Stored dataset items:
■ ■ ■
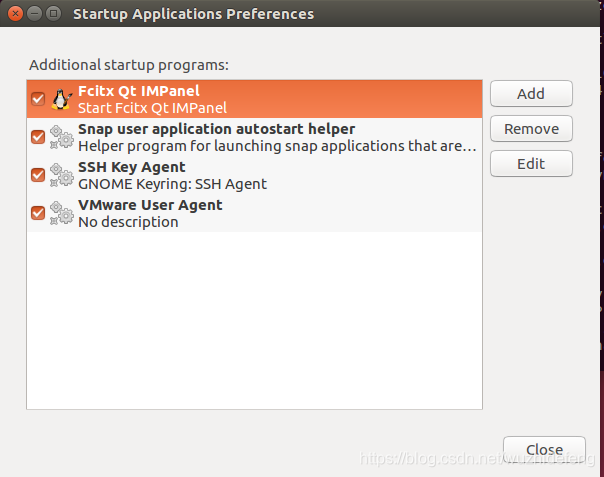Close the window using the title bar button

15,14

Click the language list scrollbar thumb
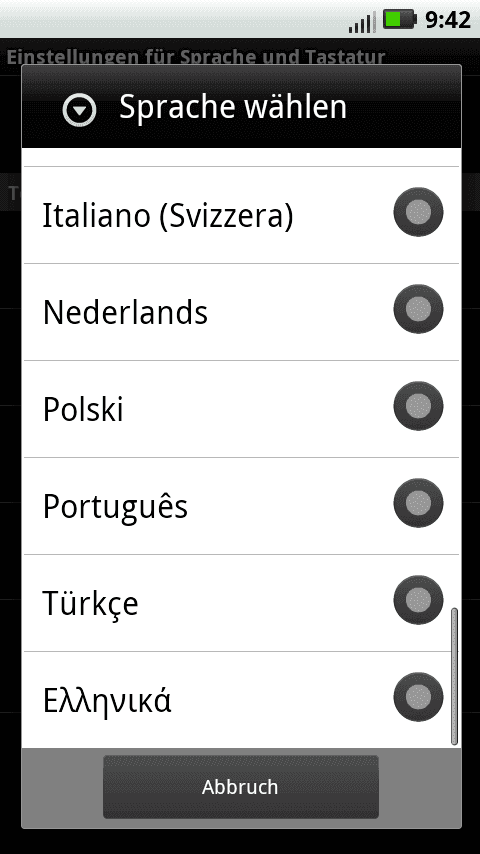tap(454, 676)
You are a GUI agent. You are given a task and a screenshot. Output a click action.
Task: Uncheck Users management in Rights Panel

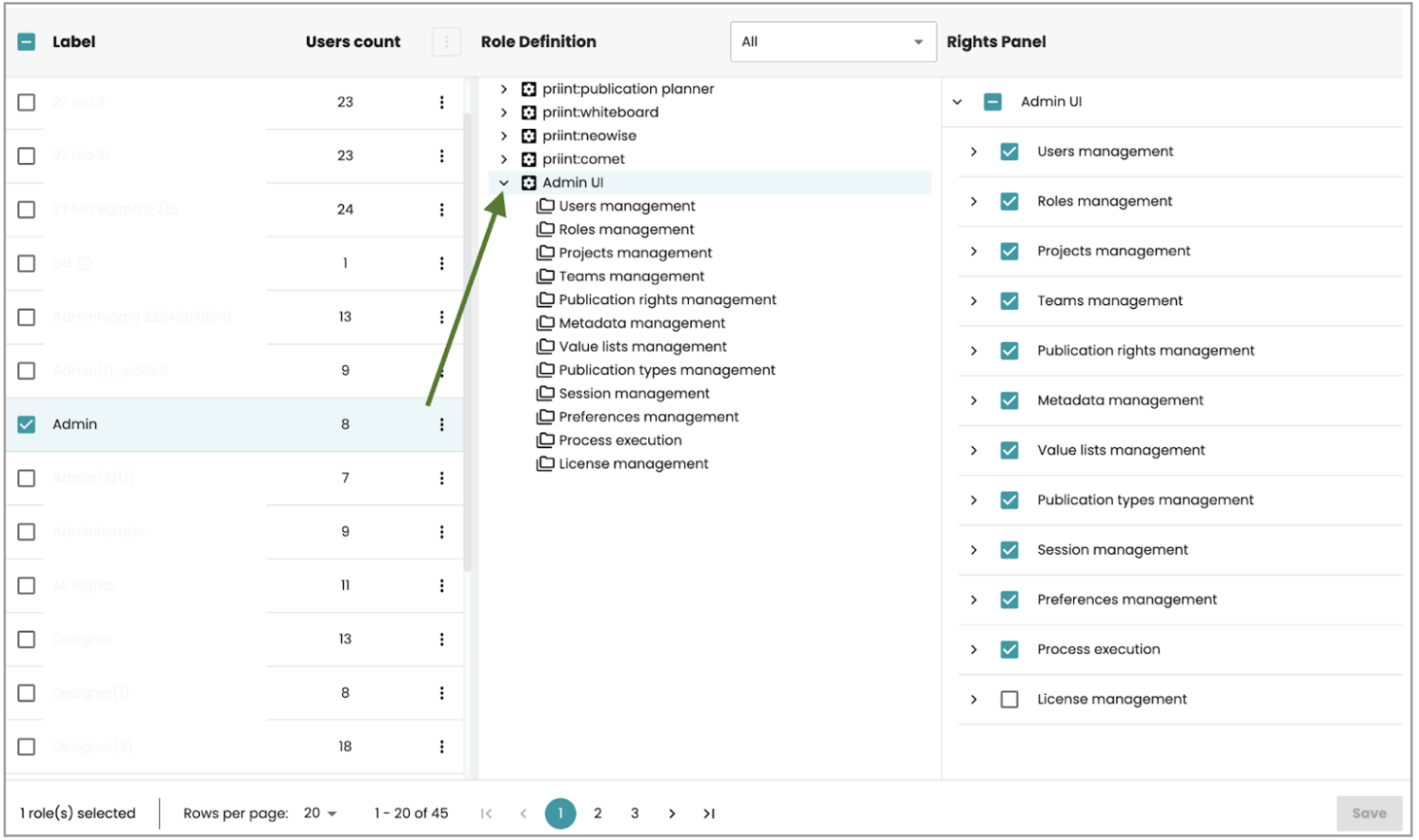point(1009,152)
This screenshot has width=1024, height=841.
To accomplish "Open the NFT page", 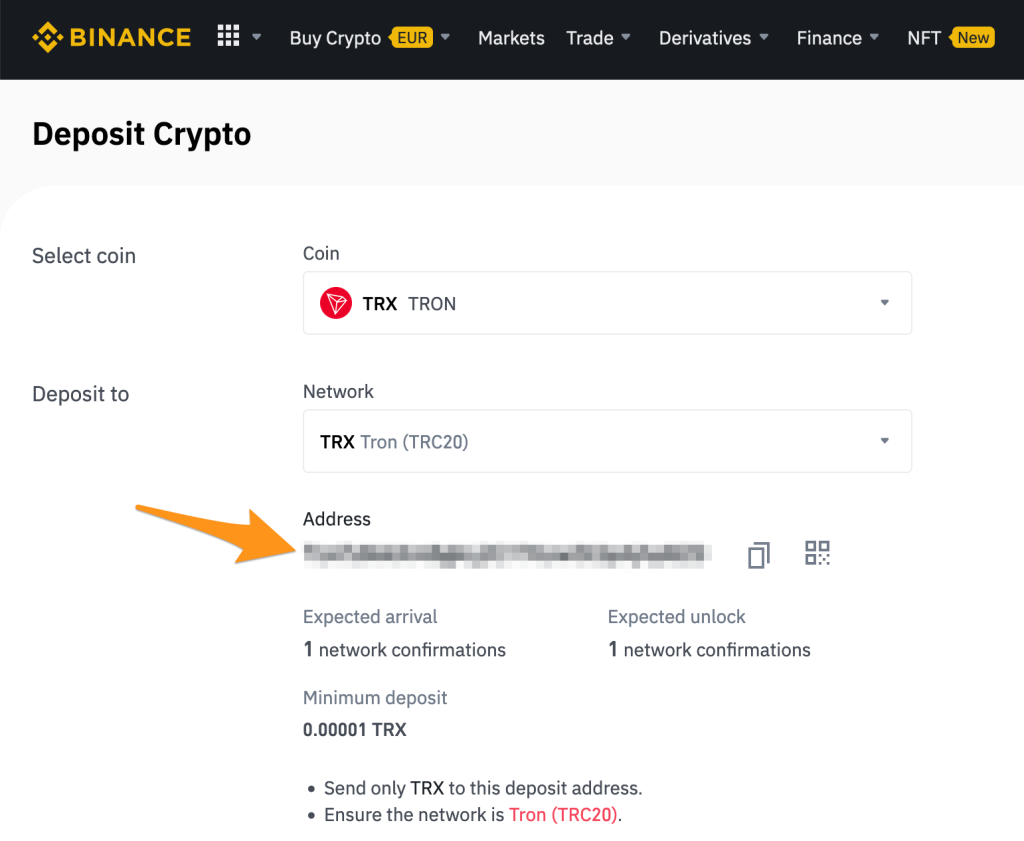I will 923,38.
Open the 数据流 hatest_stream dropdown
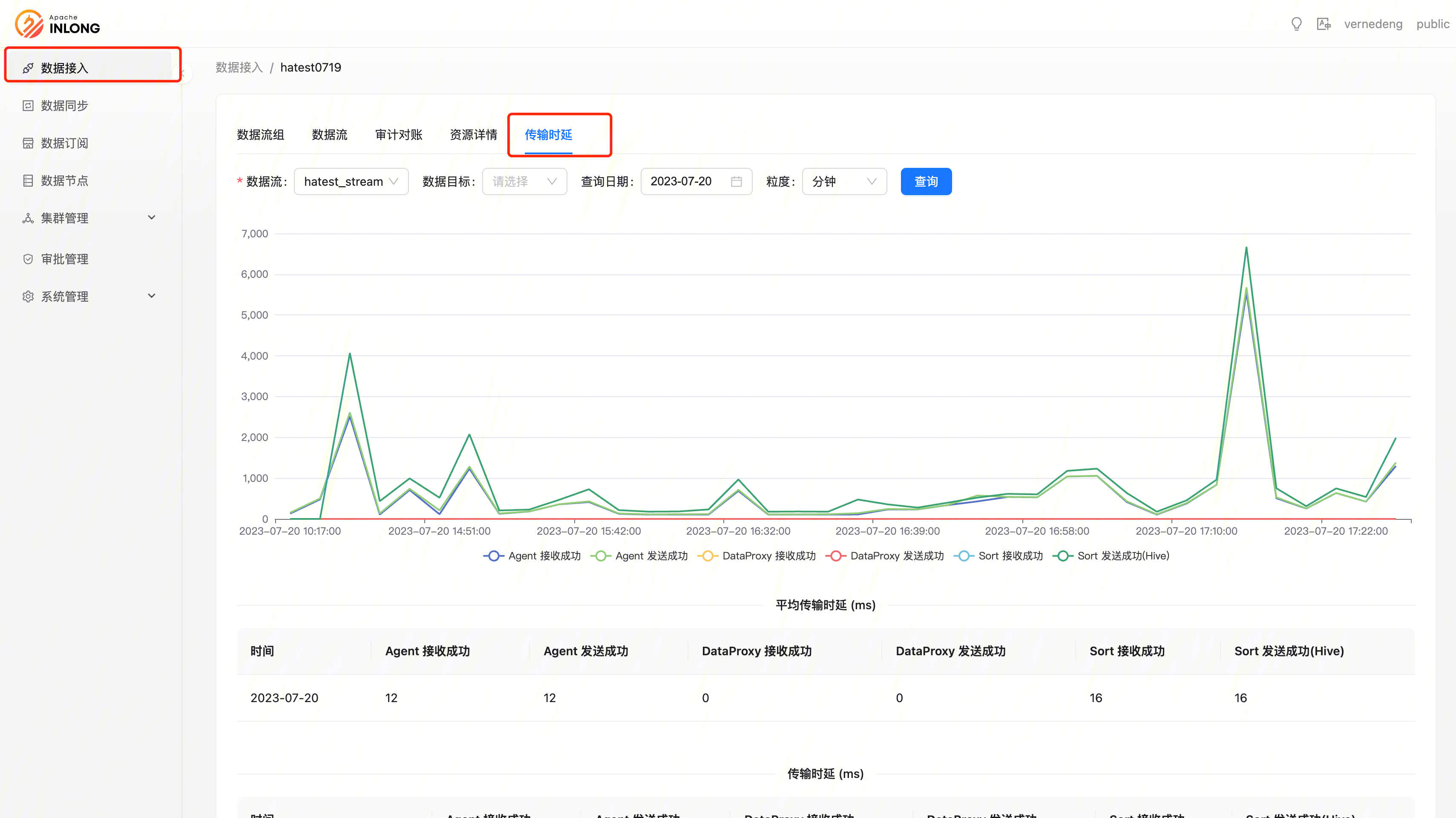 click(x=351, y=181)
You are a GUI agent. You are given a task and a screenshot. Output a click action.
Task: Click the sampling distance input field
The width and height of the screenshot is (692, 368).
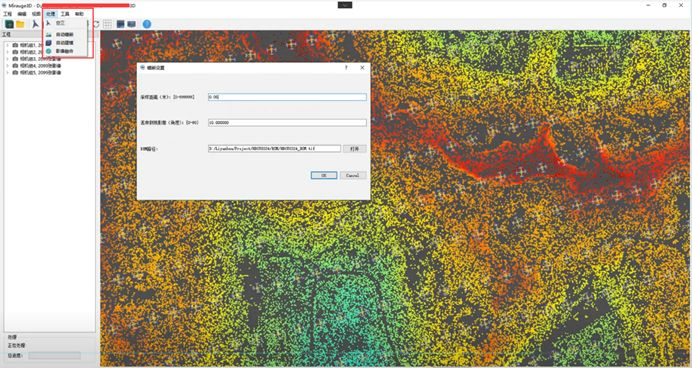287,97
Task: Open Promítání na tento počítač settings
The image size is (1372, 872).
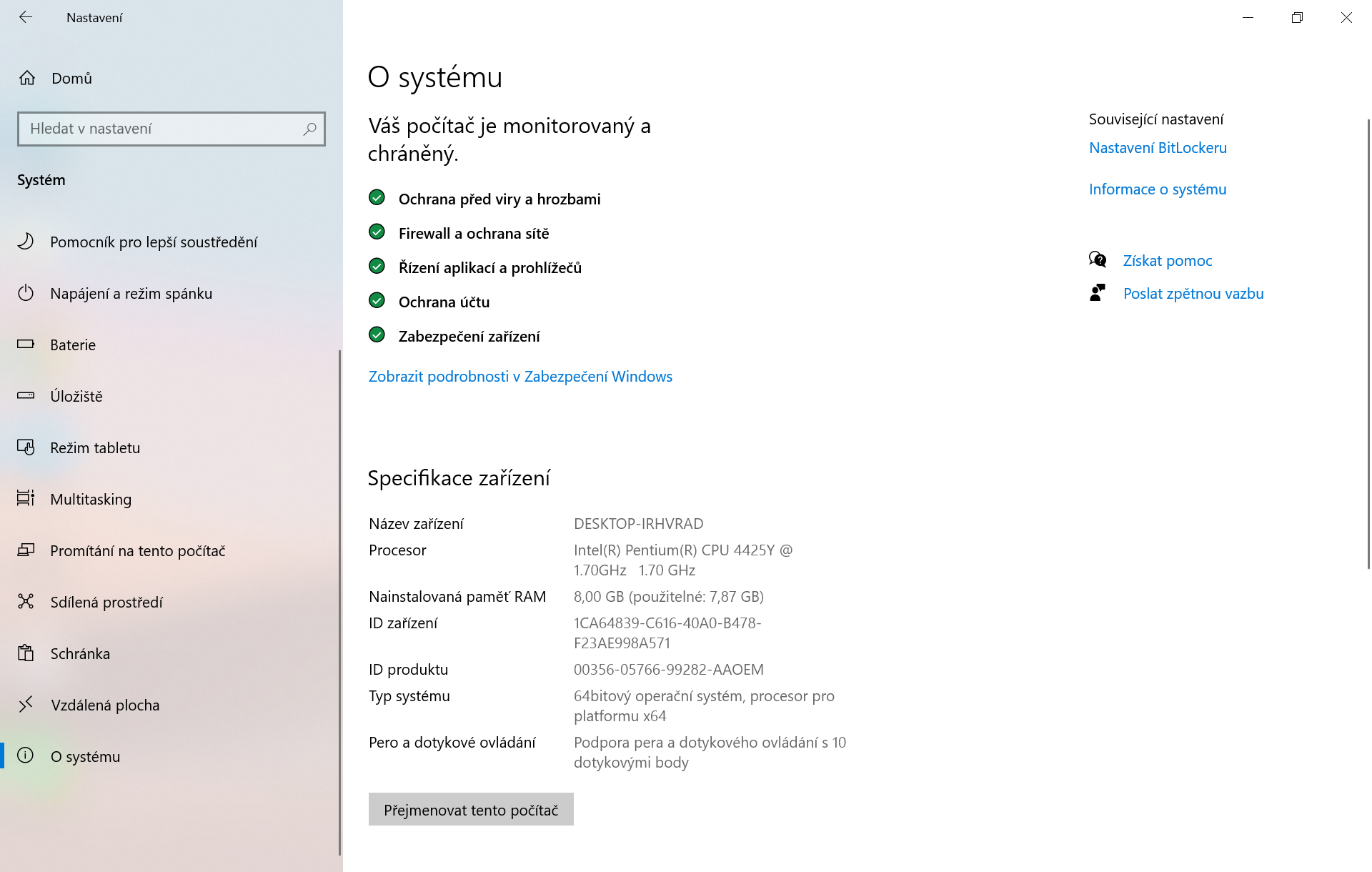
■ ■ ■
**Stated task:** Convert the entries, beginning at the line that contains "Open the 数据流 hatest_stream dropdown" and stopping after the last line of the entries, into a Markdown table with the columns Row and Line, skipping blank lines. Omit the pictures from the table.

**Result for this task:**
| Row | Line |
|---|---|
| 1 | Open the 数据流 hatest_stream dropdown |
| 2 |  click(x=351, y=181) |
| 3 | You are a GUI agent. You are given a task and a screenshot. Output a click action. |
| 4 | Task: Click the sampling distance input field |
| 5 | The width and height of the screenshot is (692, 368). |
| 6 | 287,97 |
| 7 | Task: Open Promítání na tento počítač settings |
| 8 | The image size is (1372, 872). |